[[ RECORDS SHOWN, beginning ]]

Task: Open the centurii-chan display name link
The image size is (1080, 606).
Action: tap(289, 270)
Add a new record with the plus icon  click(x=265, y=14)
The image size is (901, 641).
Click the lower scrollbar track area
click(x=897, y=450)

[[ RECORDS SHOWN, end ]]
[[ RECORDS SHOWN, beginning ]]

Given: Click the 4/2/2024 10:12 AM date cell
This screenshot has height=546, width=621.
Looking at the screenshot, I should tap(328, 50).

[[ RECORDS SHOWN, end ]]
[[ RECORDS SHOWN, beginning ]]

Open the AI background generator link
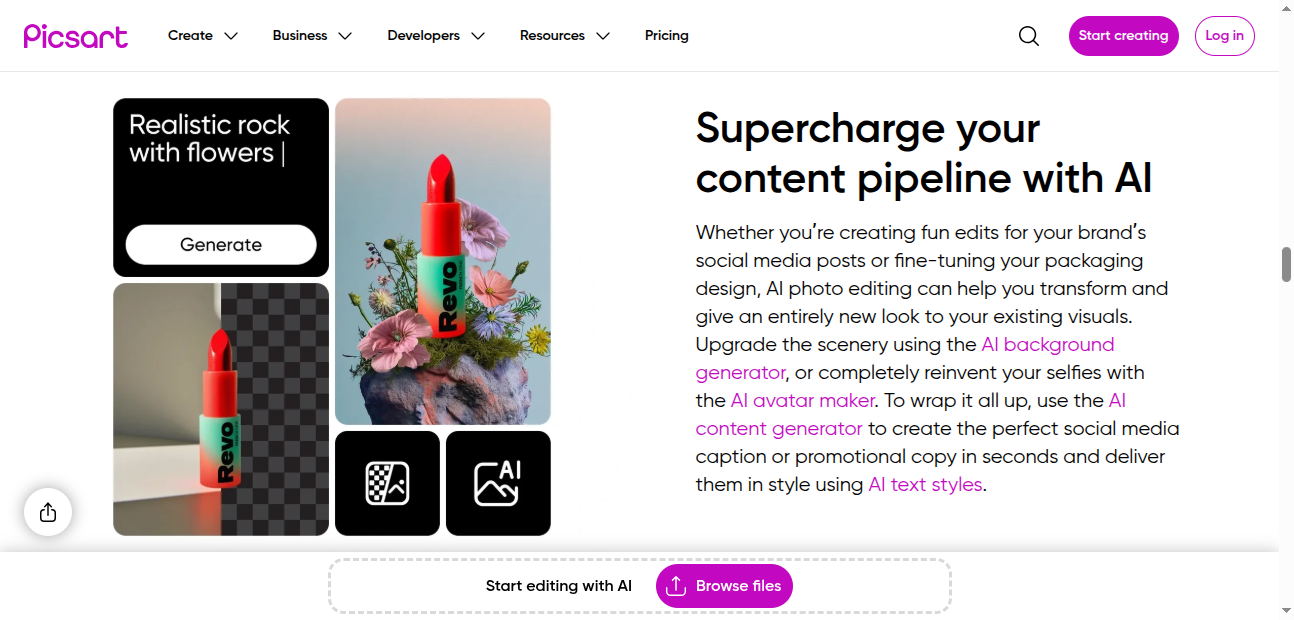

[[ RECORDS SHOWN, end ]]

ASSIGNMENT: Each line that holds the string "link" is to be copied from the entries above.

ANSWER TO THIS TASK:
Task: Open the centurii-chan display name link
Open the AI background generator link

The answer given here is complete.